# Feedback on possible website design?



## 6126 (May 9, 2010)

A designer put this together for me. What I have now.... http://www.woodland-painting.com/


----------



## RCP (Apr 18, 2007)

It's a start! I like it better than your other one.


----------



## 6126 (May 9, 2010)

Yeah, me too. Any suggestions?


----------



## PatsPainting (Mar 4, 2010)

RCP said:


> It's a start! I like it better than your other one.


Yep me too


----------



## 6126 (May 9, 2010)

Lol Looking at that photo, its so obvious Im trying to suck my gut in.


----------



## BC_Painter (Feb 14, 2010)

I don't like the red on black buttons against the grey background, seems almost out of place, overall a bit dark too. 

Sometimes really dark can work but it's gotta be pretty polished.


----------



## PatsPainting (Mar 4, 2010)

How about under the License-Insured-bonded you can put your links to your facebook pages and stuff, You have allot of good info on those

Pat


----------



## 6126 (May 9, 2010)

BC_Painter said:


> I don't like the red on black buttons against the grey background, seems almost out of place, overall a bit dark too.
> 
> Sometimes really dark can work but it's gotta be pretty polished.


Hmmmmm, very good point. I need the black at the top, but the gray background and buttons could be changed.


----------



## RCP (Apr 18, 2007)

Woodland said:


> Yeah, me too. Any suggestions?


There is not much to "critique", I think you are on the right track, I like the black, not sure about the red letters though, hard to say until the the rest is fleshed out. Get some pictures, contact me info, etc.

You'll probably tweak it tons, keep posting the changes.


----------



## 6126 (May 9, 2010)

PatsPainting said:


> How about under the License-Insured-bonded you can put your links to your facebook pages and stuff, You have allot of good info on those
> 
> Pat


Yes, good idea Pat. I also need my PDCA and Chamber of commerce links in there somewhere too.


----------



## 6126 (May 9, 2010)

RCP said:


> There is not much to "critique", I think you are on the right track, I like the black, not sure about the red letters though, hard to say until the the rest is fleshed out. Get some pictures, contact me info, etc.
> 
> You'll probably tweak it tons, keep posting the changes.


Yes, Im going to write down notes of everyones suggestions and send them to her. Thats actually the "About us" page. Theres a slideshow on the home page. Just wasnt sure if my photo should be on the homepage too? Of course I dont wanna scare people off


----------



## Rcon (Nov 19, 2009)

I think it's a good start, but I might make a few suggestions:

- the paint store logos should not compete with yours. They should be small and placed somewhere in the footer. 

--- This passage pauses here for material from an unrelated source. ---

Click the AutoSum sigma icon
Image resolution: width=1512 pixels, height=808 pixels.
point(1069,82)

- Everyone and their dog has the "licenced, insured, bonded" headline. It needs to be much better than that to attract any attention. I'm certain that's been advertised so much it no longer has any meaning. "Your house is ugly" would get more attention :jester:. I was guilty of the same thing at one time. 

- I also don't care for the red link text. Too many bright colours can ruin a site and looks ameturish. Most great looking sites have only one or two highlight colours while the rest is neutral (white or black). 

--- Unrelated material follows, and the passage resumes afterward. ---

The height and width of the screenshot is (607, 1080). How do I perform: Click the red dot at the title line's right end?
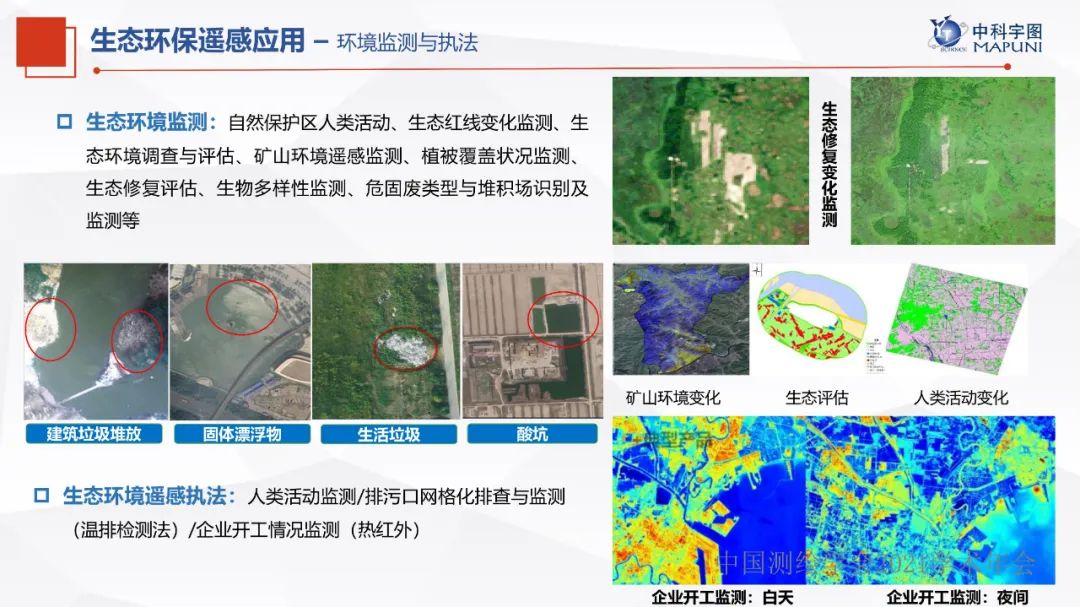1007,67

Other than that, like I said it's off to a good start!


----------



## Totter (Feb 2, 2011)

Was this a WEB designer that put that together for you? With all due respect, it does not look very polished/professional. Something that a high school student might put together. 

A few things that I would improve on:

Header area: 
Move the SW and BM logos out of this area. You want YOUR info there. Tighten up the height of this area - you want to avoid unnecessary scrolling on your page. Move your phone number to the area where the SW and BM logos are, this will reduce the height a bit.

Navigation bar:
These are very rudimentary looking buttons. It's very easy to make a slick-looking menu bar with either some simple javascript, images, etc.

Main area:
The turquoise and green boxed out text areas do nothing for me. Apply the KISS principle. Too many colors detract from your message. A white background with black text is all you need. Throw in some color with images, logos, etc.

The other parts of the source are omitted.